Mr Blinken was the highest-ranking Washington official to visit the Chinese capital in almost half a decade.

The meetings were seen as a key test of whether the two countries could stop their relationship deteriorating further.

At the end of his trip Mr Blinken said that, although there were still major issues between the US and China, his “hope and expectation is we will have better communications, better engagement going forward.”

However, the next day President Joe Biden referred to Mr Xi as a “dictator”, which triggered protests from Beijing. While analysts said Mr Biden’s comment was unlikely to have a major negative effect, it was also widely seen as not helping matters.

In another sign that the trade dispute between the two countries is far from being resolved, China this week announced it was tightening controls over exports of two materials crucial to producing computer chips. From next month, special licences will be needed to export gallium and germanium from China, which is the world’s biggest producer of the metals.

The move follows Washington’s efforts in the past year to curb Chinese access to some advanced computer chips. In October, Washington announced it would require licences for companies exporting chips to China using US tools or software, no matter where they are made in the world.

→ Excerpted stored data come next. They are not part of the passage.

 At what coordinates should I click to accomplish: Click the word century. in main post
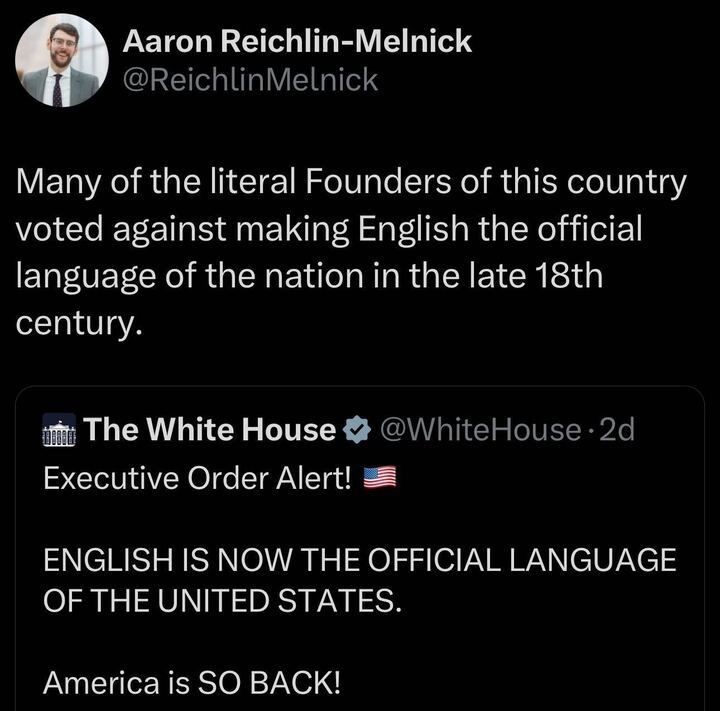74,322
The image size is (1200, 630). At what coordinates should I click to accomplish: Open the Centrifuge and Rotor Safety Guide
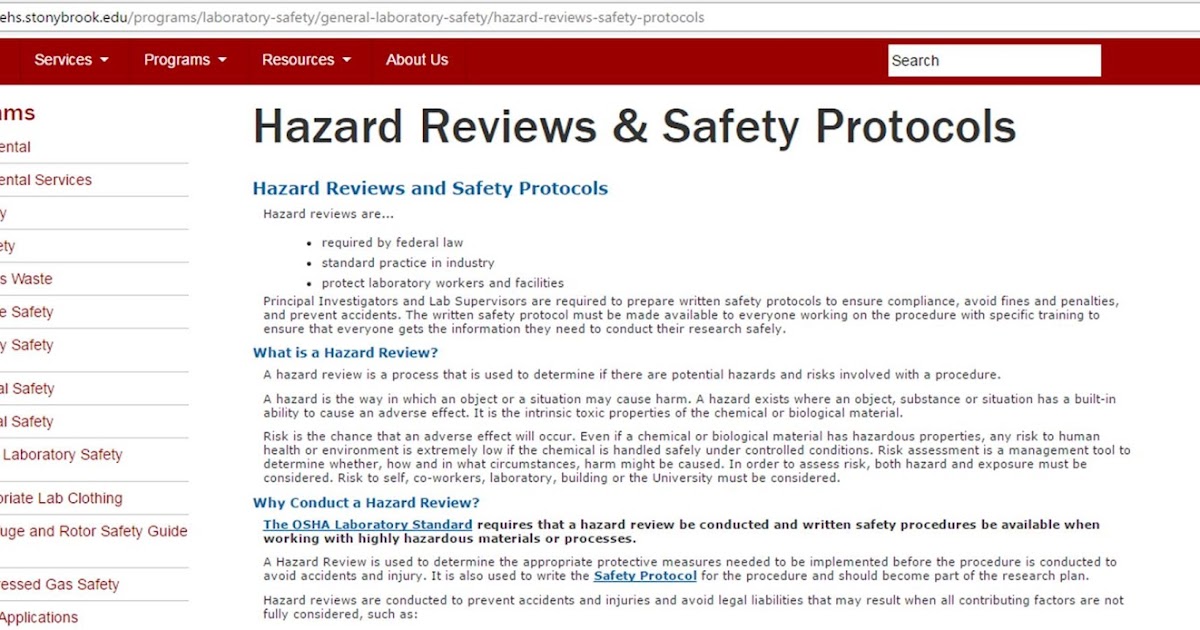(x=94, y=531)
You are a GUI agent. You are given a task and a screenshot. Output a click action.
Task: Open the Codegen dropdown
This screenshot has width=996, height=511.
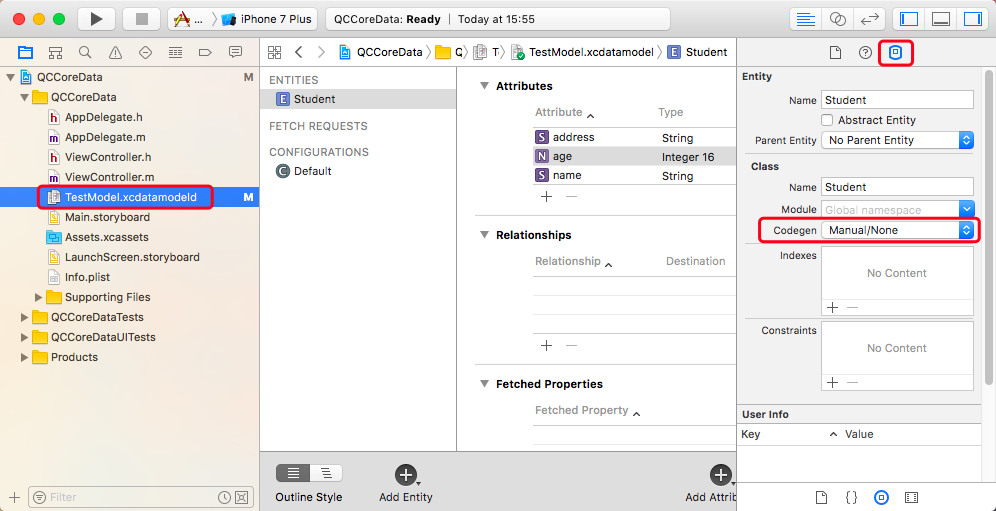click(897, 230)
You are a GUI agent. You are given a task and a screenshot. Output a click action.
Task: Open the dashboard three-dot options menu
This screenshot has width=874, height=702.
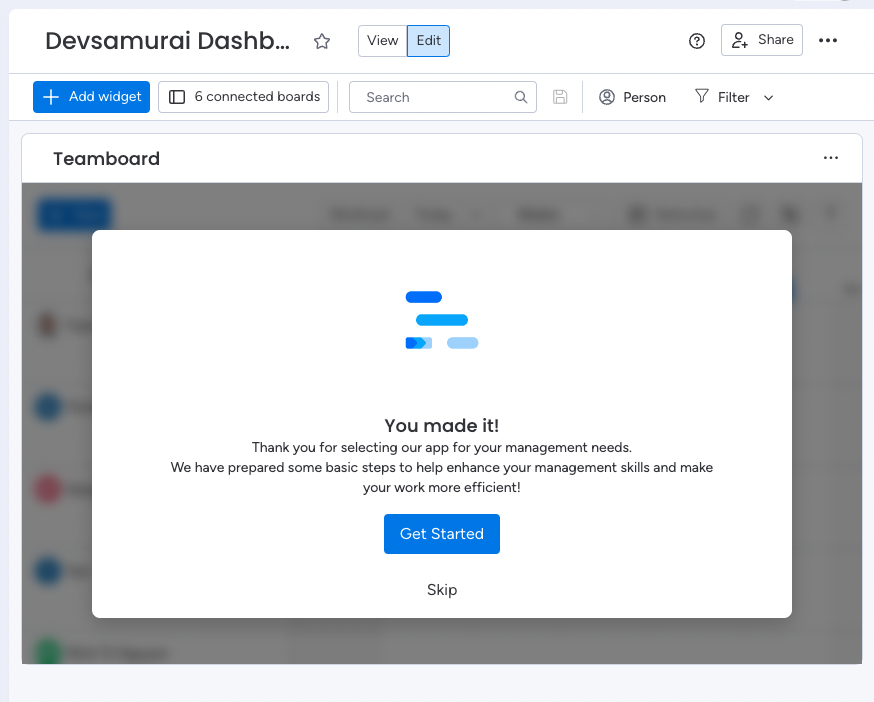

The US and China face a complex set of issues, said Priyanka Kishore from the business forum IMA Asia.

“The official rhetoric and visits by senior diplomats indicate a desire to establish a working political relationship between the two countries,” she added. “But the actions suggest otherwise, with the tit-for-tat policies dominating.”

During meetings with her counterparts in Beijing Ms Yellen is expected to make clear that the US will continue to defend human rights and its national security interests.

However, she is also expected to emphasise Washington’s willingness to work with Beijing on issues, including climate change and the problems faced by heavily-indebted countries.

While some high-profile figures have called for the US to completely break economic ties with China, Ms Yellen will take a more placatory approach. She is expected to tell her counterparts in Beijing that Washington does not intend to decouple the two economies.

This is in line with her worldview, which is more globalist than some of her predecessors, as she outlined in a speech earlier this year: “A full separation of our economies would be disastrous for both countries. It would be destabilising for the rest of the world.”

“I would say it’s a little bit like good cop, bad cop, Blinken being the bad cop,” former International Monetary Fund chief economist Ken Rogoff told the BBC.

“And now Yellen going in as the good cop trying to say, look, you know, we have a lot in common. Let’s see what we can do together,” he added.

In his role as secretary of state, Mr Blinken had to raise some hard issues, such as Taiwan and Ukraine, Mr Rogoff said.

However, Mr Rogoff cautioned that this should not be taken as a sign that Ms Yellen will be soft on Beijing as she is likely to press Chinese officials on a number of issues, including intellectual property laws and access to markets.

Also, while some figures on both sides of the US-China divide talk of splitting away from one another, the reality of the interdependence can be seen in trading figures.

Trade between the two countries grew in 2022 for the third year in a row, with official figures showing China exported more than $536bn (£422.3bn) worth of goods to the US last year, while $154bn of goods went in the other direction.

But even as Washington and Beijing try to resolve their differences, the spectre of the US presidential election looms.

“If there is a second Biden administration beginning after 2024, on the economic front I expect loosening of many of the Trump-era trade sanctions and tariffs, in particular ones less related to high technology sectors,” Professor Eric Harwit of the Department of Asian Studies at the University of Hawaii said.

“However, if Donald Trump wins the 2024 election, all bets are off.”